Narrazione, storytelling, propaganda, chiamatela come preferite. Renzi ne ha bisogno di una nuova, disperatamente. Non ci credete? Proviamo a esaminare insieme, alla luce delle ultime notizie, alcuni vecchi slogan

“Il governo che non dà agli amici degli amici?” Federica Guidi e Maria Elena Boschi reinseriscono un emendamento che favorisce la Total e consente al fidanzato imprenditore dell’imprenditrice Guidi di mettere al sicuro certi sub appalti!

Il governo che gliela fa vedere ai Razzi e agli Scilipoti?
Invece che a Razzi e Scilipoti gliela hanno fatto vedere a quei poveri senatori che, alle 4 del mattino, si erano accorti che una norma puzzava di petrolio e l’avevano tolta. Subito reinserita, su mandato della giovane ministra alle attività produttive, grazie allo zelo della giovane ministra dei rapporti con il Parlamento e le riforme.

Il governo dei comuni, che vuol trasformare Palazzo Chigi nel municipio d’Italia? Intanto la riforma Boschi sancisce che sull’energia decide il governo -e abbiamo visto in che modo- non più le regioni. Né hanno più voce in capitolo i tanti comuni preoccupati per l’impatto ambientale delle trivelle entro le 12 miglia dalle coste. Il referendum fissato lontano dalle amministrative, i serafici vice segretari del Pd che fanno propaganda per l’astensione, nonostante ciò contraddica un paio di leggi, come ha spiegato Ainis.
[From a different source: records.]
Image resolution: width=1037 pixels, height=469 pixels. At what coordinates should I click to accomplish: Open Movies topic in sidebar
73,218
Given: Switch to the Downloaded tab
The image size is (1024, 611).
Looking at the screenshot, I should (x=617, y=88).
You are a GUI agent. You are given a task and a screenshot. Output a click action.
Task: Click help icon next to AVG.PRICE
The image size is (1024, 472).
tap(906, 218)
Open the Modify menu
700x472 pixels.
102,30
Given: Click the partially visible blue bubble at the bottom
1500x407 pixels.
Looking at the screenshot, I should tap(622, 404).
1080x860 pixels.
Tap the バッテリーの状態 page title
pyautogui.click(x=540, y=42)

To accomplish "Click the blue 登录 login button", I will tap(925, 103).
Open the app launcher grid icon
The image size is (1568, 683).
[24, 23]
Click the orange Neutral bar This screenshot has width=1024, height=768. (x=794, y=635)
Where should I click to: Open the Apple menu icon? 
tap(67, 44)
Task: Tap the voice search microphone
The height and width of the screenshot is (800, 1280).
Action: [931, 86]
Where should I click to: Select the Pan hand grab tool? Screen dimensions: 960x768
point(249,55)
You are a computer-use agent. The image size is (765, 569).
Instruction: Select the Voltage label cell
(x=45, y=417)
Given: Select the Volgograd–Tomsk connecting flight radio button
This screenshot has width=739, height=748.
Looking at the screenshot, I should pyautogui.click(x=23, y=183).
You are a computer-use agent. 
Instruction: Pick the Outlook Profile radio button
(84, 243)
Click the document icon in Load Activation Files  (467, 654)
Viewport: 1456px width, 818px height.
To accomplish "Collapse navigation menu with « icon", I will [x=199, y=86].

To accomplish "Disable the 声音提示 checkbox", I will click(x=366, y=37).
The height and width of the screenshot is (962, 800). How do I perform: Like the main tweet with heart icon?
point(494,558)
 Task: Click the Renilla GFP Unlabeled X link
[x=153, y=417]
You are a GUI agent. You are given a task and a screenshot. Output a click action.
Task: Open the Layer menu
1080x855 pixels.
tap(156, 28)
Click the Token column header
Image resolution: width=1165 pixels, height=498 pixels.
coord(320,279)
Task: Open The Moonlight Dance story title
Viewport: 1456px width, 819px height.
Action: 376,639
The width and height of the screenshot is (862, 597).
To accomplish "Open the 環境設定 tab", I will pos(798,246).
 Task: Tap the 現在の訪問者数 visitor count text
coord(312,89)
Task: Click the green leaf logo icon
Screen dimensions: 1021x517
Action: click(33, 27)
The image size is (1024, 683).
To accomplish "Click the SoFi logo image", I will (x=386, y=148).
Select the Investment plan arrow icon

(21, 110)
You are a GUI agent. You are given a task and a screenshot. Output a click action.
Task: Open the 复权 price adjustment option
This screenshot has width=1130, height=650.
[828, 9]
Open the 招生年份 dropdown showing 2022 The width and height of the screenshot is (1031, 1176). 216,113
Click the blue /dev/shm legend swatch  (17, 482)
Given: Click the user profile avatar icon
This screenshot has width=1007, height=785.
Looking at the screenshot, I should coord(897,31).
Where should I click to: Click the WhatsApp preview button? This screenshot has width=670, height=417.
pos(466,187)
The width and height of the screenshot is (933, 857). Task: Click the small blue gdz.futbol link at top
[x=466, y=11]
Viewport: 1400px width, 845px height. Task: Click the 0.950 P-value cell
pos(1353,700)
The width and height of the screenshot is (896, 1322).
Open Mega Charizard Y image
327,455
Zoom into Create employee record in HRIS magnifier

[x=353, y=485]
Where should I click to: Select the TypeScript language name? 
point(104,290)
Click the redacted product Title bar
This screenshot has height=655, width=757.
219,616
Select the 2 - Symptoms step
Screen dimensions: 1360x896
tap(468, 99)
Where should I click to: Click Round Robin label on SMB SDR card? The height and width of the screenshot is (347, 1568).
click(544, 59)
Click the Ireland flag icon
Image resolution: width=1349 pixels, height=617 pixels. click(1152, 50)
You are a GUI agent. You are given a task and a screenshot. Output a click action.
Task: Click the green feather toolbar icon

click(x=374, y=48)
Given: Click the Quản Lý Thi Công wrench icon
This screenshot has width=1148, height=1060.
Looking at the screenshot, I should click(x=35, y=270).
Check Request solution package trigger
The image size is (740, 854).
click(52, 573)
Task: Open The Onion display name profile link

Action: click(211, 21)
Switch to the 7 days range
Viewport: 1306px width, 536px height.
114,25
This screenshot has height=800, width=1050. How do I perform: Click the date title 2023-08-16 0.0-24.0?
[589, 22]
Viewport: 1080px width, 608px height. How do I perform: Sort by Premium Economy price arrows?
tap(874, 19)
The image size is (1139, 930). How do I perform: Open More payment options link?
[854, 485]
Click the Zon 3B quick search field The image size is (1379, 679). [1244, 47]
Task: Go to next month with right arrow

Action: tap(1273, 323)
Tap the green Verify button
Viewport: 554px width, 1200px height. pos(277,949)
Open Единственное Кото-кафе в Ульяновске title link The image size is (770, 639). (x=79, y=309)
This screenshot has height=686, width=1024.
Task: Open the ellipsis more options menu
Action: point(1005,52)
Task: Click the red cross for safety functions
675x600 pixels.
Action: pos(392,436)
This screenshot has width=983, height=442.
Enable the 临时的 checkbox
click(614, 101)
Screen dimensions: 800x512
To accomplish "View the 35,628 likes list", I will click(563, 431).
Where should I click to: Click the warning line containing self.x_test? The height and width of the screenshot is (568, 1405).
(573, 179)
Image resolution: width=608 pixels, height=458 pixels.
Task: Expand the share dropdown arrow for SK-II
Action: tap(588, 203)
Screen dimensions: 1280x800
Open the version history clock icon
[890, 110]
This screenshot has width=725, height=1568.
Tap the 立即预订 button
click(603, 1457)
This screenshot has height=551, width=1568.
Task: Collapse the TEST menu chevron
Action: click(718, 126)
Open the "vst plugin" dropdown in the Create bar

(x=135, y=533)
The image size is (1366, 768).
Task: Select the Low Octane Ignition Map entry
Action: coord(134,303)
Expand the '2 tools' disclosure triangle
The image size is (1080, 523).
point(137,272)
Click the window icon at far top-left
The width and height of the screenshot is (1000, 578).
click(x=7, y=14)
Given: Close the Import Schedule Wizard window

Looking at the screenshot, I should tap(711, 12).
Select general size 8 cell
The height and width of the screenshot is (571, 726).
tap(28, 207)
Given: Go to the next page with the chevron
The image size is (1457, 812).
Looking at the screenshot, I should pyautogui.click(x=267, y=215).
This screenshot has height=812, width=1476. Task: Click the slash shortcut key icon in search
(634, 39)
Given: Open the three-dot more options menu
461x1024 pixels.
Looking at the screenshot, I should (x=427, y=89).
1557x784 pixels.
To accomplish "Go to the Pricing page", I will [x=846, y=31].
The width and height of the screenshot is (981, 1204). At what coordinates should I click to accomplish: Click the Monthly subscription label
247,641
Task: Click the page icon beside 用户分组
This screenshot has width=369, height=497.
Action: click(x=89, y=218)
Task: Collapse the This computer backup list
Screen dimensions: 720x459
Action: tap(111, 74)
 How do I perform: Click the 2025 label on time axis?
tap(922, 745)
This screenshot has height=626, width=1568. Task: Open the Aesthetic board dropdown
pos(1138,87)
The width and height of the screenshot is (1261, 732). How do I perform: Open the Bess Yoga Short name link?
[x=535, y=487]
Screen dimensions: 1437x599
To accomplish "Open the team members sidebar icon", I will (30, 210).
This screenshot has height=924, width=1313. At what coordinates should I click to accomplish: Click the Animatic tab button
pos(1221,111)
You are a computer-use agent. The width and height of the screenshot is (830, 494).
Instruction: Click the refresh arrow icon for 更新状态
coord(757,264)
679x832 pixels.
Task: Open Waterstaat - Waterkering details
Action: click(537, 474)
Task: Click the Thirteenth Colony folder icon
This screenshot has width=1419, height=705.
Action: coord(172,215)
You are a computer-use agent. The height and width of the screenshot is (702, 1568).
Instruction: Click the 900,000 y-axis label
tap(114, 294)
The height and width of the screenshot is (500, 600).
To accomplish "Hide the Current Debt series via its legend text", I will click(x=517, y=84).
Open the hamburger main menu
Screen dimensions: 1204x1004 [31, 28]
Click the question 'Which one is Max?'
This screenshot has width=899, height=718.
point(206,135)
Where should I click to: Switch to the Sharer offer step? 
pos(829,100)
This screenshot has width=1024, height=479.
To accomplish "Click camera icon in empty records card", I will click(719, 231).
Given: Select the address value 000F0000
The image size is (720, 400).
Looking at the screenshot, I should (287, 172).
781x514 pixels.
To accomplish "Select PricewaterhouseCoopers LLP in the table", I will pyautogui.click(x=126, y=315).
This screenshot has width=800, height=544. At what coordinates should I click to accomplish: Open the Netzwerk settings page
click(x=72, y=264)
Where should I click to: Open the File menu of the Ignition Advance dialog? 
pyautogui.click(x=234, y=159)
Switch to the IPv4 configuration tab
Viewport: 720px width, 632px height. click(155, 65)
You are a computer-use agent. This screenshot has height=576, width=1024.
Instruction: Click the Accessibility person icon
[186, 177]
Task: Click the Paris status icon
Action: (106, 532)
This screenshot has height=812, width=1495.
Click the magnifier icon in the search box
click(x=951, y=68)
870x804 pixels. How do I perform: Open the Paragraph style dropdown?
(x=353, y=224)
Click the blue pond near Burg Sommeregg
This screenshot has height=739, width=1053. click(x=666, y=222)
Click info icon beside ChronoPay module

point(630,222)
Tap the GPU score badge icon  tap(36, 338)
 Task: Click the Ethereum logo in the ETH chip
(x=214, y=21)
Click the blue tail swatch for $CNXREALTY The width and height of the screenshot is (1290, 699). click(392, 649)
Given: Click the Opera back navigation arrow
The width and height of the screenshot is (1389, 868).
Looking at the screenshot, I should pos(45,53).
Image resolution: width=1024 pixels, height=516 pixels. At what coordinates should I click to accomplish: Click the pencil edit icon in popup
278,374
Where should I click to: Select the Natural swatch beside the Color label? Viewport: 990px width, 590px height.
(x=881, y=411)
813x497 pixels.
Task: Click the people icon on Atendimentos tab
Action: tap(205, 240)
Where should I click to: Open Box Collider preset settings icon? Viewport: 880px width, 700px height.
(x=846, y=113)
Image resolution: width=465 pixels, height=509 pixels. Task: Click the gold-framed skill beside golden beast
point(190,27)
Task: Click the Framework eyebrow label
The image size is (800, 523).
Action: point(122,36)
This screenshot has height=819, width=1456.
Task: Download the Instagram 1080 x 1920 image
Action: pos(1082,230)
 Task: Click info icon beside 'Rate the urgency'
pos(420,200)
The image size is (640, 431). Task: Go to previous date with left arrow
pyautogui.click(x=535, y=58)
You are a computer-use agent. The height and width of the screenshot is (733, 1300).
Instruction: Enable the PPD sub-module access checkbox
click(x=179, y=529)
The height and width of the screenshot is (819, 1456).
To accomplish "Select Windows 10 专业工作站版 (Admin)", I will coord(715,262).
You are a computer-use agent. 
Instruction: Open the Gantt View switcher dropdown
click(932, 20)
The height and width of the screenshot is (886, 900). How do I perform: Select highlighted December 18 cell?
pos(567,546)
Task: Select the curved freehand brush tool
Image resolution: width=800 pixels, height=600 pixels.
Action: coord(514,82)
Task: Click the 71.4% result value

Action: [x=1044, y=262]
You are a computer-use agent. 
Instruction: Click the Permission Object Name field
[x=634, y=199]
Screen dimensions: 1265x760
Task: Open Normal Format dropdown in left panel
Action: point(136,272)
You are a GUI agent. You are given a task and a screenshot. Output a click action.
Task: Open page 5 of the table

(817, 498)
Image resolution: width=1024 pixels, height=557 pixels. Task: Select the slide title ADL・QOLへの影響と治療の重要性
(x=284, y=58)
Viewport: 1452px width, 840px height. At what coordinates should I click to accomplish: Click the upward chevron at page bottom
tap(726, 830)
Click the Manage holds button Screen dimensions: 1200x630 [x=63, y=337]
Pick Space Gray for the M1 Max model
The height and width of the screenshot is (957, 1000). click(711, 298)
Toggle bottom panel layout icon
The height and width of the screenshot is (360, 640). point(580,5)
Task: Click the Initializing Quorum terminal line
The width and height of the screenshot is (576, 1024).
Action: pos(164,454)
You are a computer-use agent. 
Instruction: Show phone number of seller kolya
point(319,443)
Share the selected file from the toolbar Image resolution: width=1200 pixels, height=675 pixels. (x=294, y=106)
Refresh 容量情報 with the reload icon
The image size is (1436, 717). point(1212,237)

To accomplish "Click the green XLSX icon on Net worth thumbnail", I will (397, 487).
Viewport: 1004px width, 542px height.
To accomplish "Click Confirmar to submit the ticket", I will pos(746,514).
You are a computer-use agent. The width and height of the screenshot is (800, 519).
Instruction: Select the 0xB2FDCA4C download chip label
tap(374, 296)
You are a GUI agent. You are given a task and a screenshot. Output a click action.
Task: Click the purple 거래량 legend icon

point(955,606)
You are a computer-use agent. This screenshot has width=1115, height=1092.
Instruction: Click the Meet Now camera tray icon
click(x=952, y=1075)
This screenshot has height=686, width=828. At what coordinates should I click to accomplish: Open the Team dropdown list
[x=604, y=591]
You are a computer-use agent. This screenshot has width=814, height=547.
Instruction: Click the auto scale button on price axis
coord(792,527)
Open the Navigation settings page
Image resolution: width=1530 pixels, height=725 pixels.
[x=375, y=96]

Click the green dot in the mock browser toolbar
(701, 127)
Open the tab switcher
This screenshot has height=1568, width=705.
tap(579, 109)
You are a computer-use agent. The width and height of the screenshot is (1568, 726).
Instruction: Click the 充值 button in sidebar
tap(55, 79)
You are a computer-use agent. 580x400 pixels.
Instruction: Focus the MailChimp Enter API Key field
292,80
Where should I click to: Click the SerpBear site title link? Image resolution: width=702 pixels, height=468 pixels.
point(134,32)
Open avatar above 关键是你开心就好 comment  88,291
Il governo che, con l’ottimismo della volontà, ha fatto uscire l’Italia dalla crisi? Questa volta il gufo è l’stat che dimostra come la disoccupazione abbia ripreso a crescere in febbraio, esauritosi l’effetto della droga “incentivi”.
Di ritorno dall’America, Matteo Renzi dovrà correre ai ripari. Altrimenti tanti che hanno sperato in lui, che hanno giustificato i suoi modi irrituali, lo hanno sostenuto lodandone il piglio volitivo e innovatore, cominceranno a contare i giorni che gli restano prima della crisi inevitabile e del ritorno alle urne.